EXCERPTED TEXT:
———

We hope not before 1 or 2 either :lol:


----------



## six10 (May 23, 2013)

View attachment 88445

Add another who likes guns, just picked this 6920 up.


----------



## Myrddwn (Jun 16, 2013)

Writing. Single malt. Carpentry. Dating(when you are married with an open relationship, having two girlfriends becomes an all encompassing hobby). Recently, running 3 miles each morning. Beekeeping. Dungeons and Dragons.


----------



## Heath (Aug 16, 2013)

hobbies what is that. I have 3 kids under 4. hobbies, hobbies are you kidding me this is my only hobby. I dream about the days before kids when I enjoyed diving, traveling to tropical places, going out to eat collecting and sampling wine though.


----------



## JustTroItIn (Jan 12, 2014)

Motorcycles, both street and dirt. I have a special love for vintage and Euro bikes.


----------



## BlueDevil07 (Jun 20, 2013)

1. Flying dirigibles over nudist colonies.
2. Running down the street naked in powdered wigs.
3. Forcing neighborhood animals to wear flamboyant Victorian-era apparel.
4. Making up off-the-wall scenarios.


----------



## Habano (Jul 5, 2010)

When I am not work it's usually spending time with the family. One daughter now and another little one on the way. Outside of family I do enjoy playing golf. I used to play a lot, but not as much now. From there I'm usually on the water or in a boat. I've always been around water and enjoy skiing, personal water crafts, and general boating.


----------



## Big Tex (Apr 18, 2011)

Travel, fishing, shooting, hunting, model airplanes(building and flying), family and motorcycles (riding and wrenching)


----------



## HardHeaded (Nov 6, 2013)

Currently the only other hobby I have time for is playing Magic the Gathering. It's more than a little nerdy but it gets me out of the house.

Once i'm done working around the house I should have the time to get back into wood working. I'm attempting to only use hand tools for everything so its very time consuming and the perfect winter hobby to do in my basement.


----------



## Booyaa (Nov 6, 2010)

After working and dealing with the kids I don't have much time to do anything other than have a cigar and relax.


----------



## WhoDat (Sep 22, 2010)

1. Fly Fishing (Any water I can - Fresh or Salt)
2. Fly Tying.
3. Kayak Fishing
4. Shooting
5. Traditional Archery
6. Painting
7. Golf (Not good at all, just like to play for fun)

———

INFORMATION SHOWN:

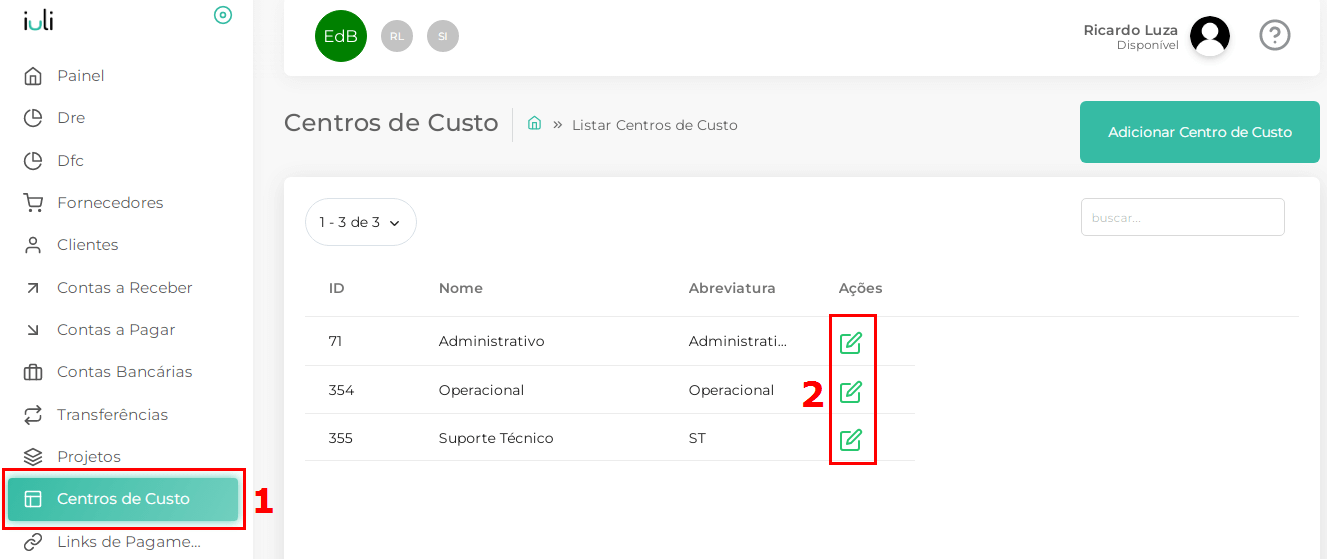This screenshot has width=1327, height=559.
Task: Click the edit icon for Operacional
Action: pos(850,391)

———

THE REQUEST: Write the next part of the forum thread about members' hobbies, picking up right after its final post. The listing has nothing to do with what is asked here.

RESULT:
----------



## zoey (Nov 17, 2013)

Hmm hobbies.....I am all over the board but my current hobbies are as follows:

1. Shooting (handgun, rifle, long distance shooting, clays)
2. Reloading (see #1 )
3. Bikes (own 6 bikes)
4. Working on the bikes (see #3 )
5. Building computers
6. Electronics (my wife swears I switch the A/V setup weekly)
7. Spend as much time on bikes as I can
8. Chess
9. Reading (I bounce all over on what I am reading....have a deg. in English so the bug never really left)
10. Clubbing
11. Dominating fantasy football leagues


----------



## haebar (Jun 9, 2012)

Hiking, canoeing, fishing, working on PCs, watching football, spending time with my girlfriend, enjoying good spirits, and pipe collecting.


----------



## KungFumeta (Aug 7, 2014)

High-end audio
Road cycling
Cars, cars, cars (working on them, driving, trackdays)
Bikes, bikes, bikes (working on them, riding, trackdays)
All forms of tobacco besides CCs
Building PCs (seem to be quite a lot of us around)
Good scotch
Reading

And many others i'd love to add to the list but I currently lack the funds for. Mechanical watches, for example...

Funny how nobody has mentioned any sort of video games...


----------



## T.E.Fox (Jul 11, 2013)

A lot of my hobby time is just an extension of my career - just working on things of my own instead of someone else's. I enjoy metalwork, woodwork and all their subdivisions, fishing, occasional spot of reading, keeping the yard in check, snorkelling in the warmer months, spending a lot of time on the internet reading about other hobbies, attempting to play my Les Paul et cetera...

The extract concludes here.